(Try it):
Transcribe the data exactly, omitting whatever pictures it holds.

Stored items
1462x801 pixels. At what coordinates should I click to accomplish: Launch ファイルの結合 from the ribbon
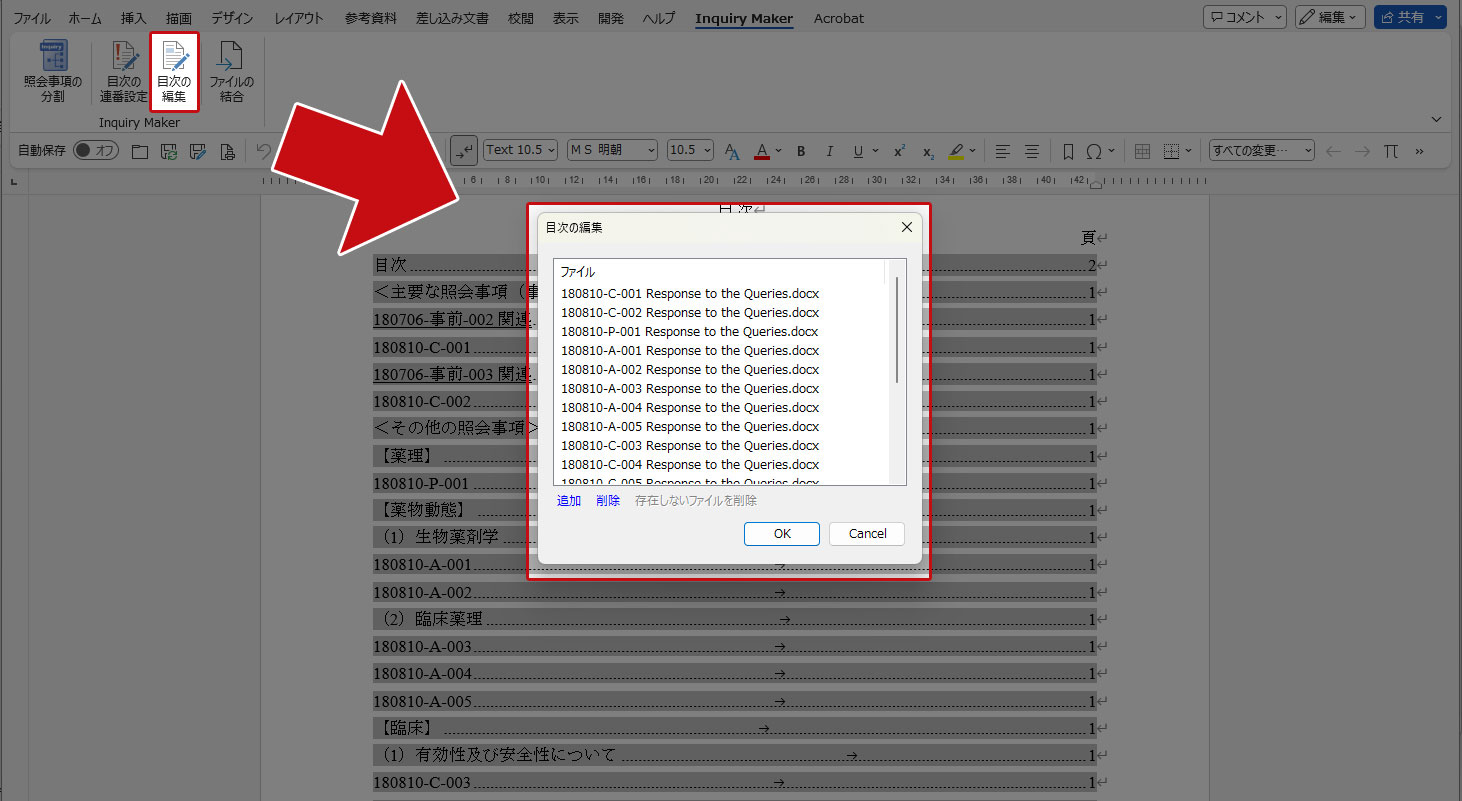click(x=231, y=72)

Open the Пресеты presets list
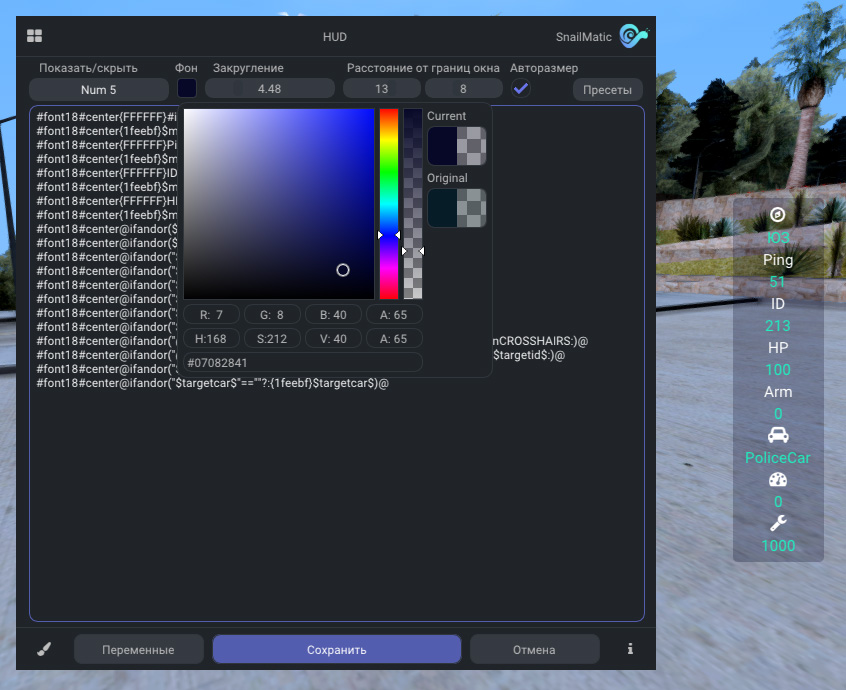[607, 90]
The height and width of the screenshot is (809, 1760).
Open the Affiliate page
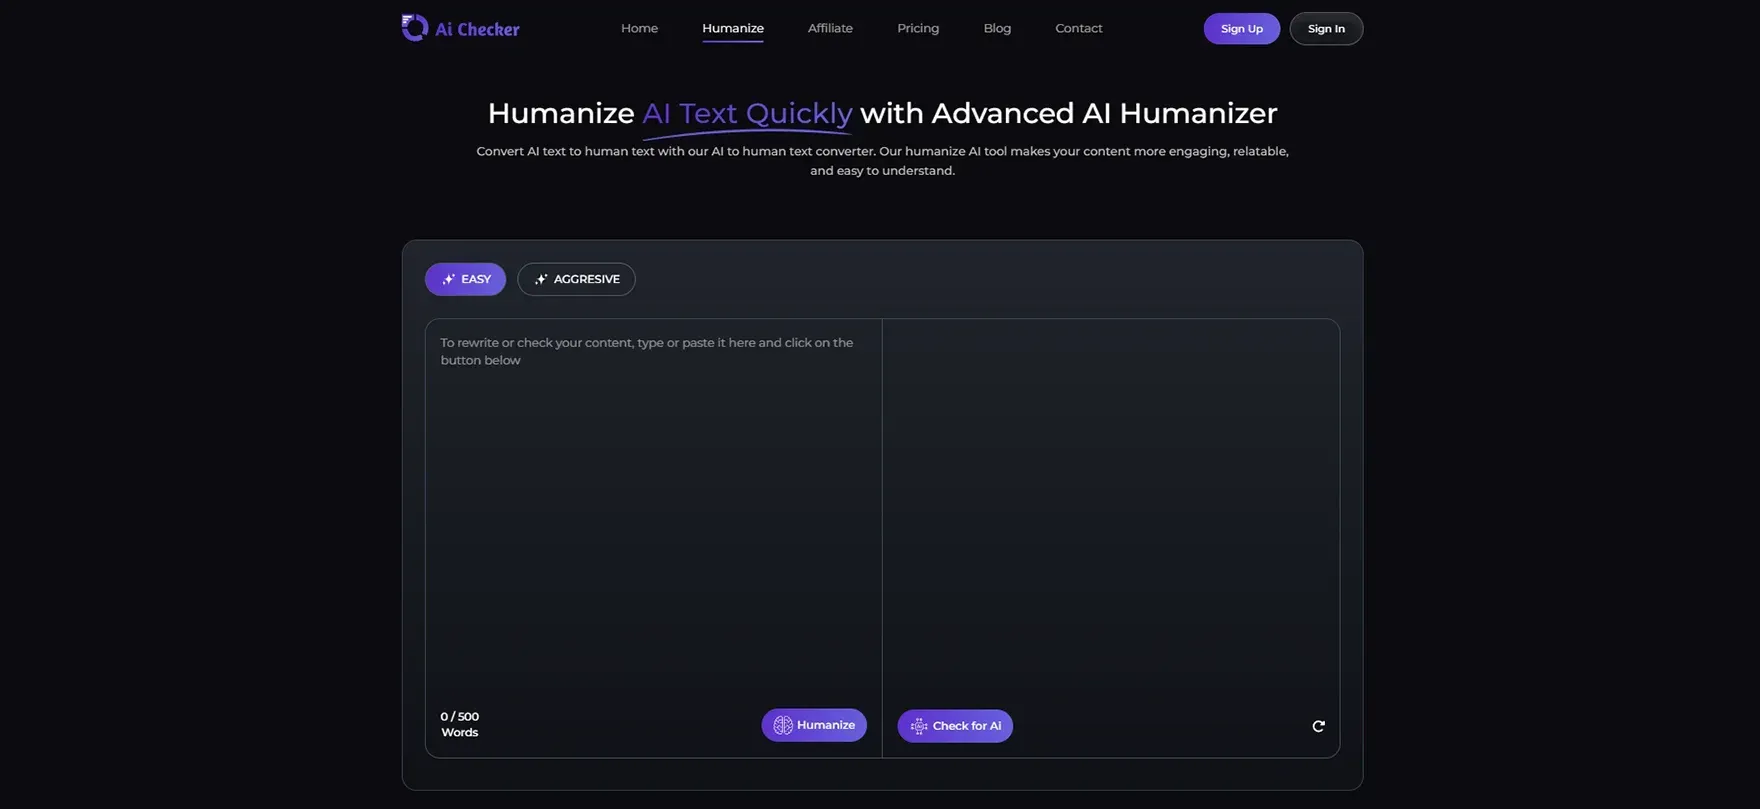(x=830, y=29)
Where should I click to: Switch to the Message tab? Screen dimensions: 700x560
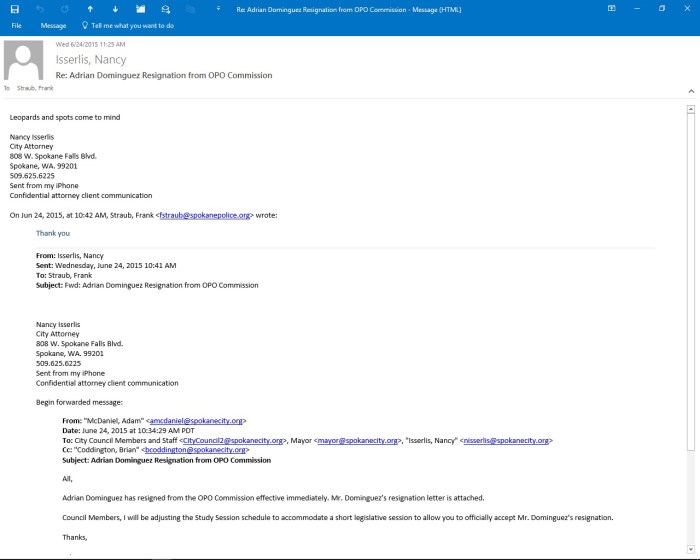click(53, 25)
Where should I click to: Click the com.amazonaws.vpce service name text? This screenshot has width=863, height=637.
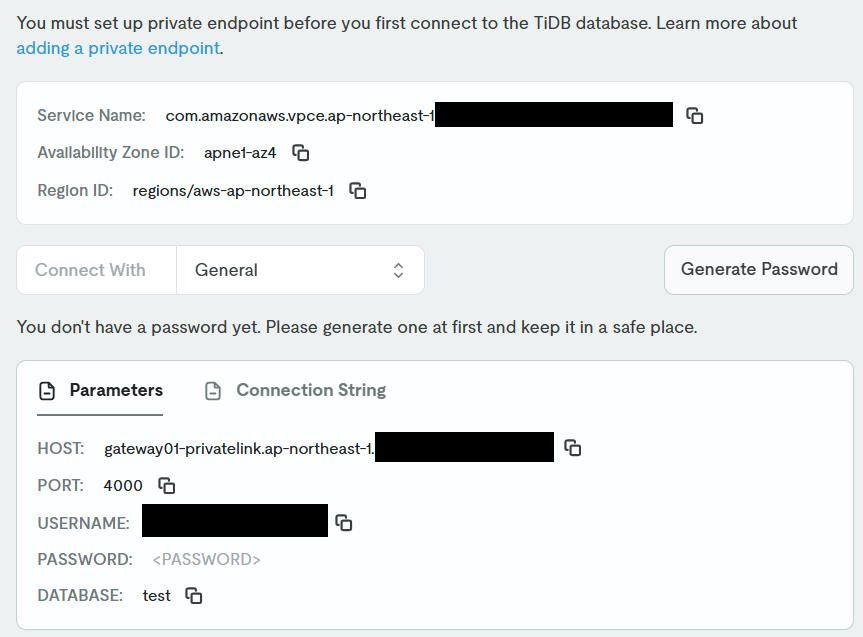[300, 115]
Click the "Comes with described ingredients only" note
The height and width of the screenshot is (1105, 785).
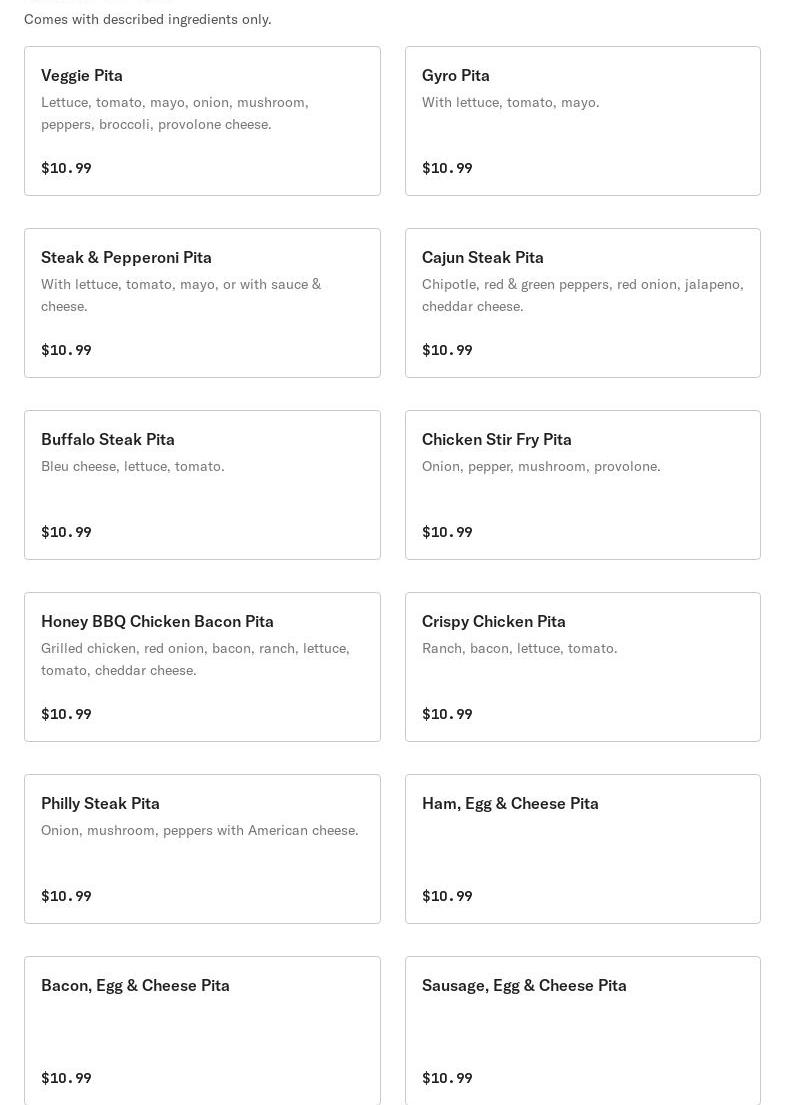(147, 19)
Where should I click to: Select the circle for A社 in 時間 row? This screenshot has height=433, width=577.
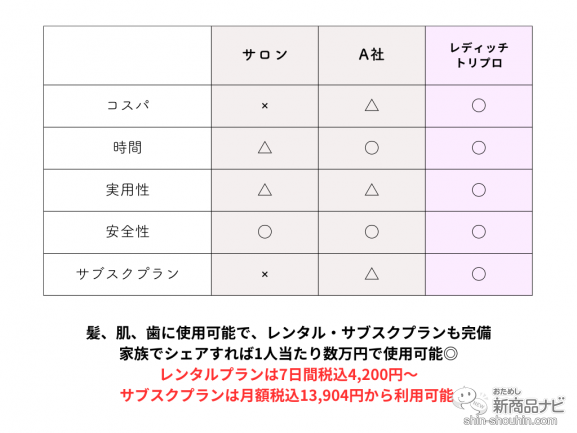coord(372,148)
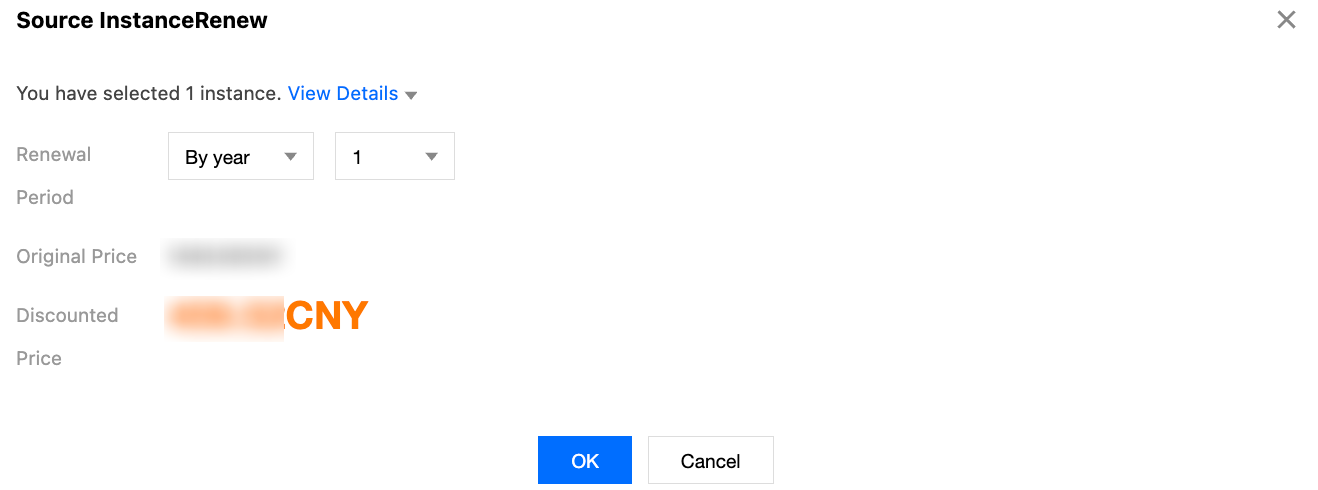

(Exercise answer):
1462x801 pixels. At what coordinates should I click to accomplish: Launch ファイルの結合 from the ribbon
click(x=231, y=72)

Open the Пресеты presets list
[607, 90]
The height and width of the screenshot is (809, 1760).
Open the Affiliate page
(x=830, y=29)
Where should I click to: Switch to the Message tab? Screen dimensions: 700x560
click(53, 25)
Where should I click to: Click the com.amazonaws.vpce service name text? This screenshot has width=863, height=637.
[300, 115]
Click the "Comes with described ingredients only" note
The height and width of the screenshot is (1105, 785).
(147, 19)
Where should I click to: Select the circle for A社 in 時間 row? This screenshot has height=433, width=577.
coord(372,148)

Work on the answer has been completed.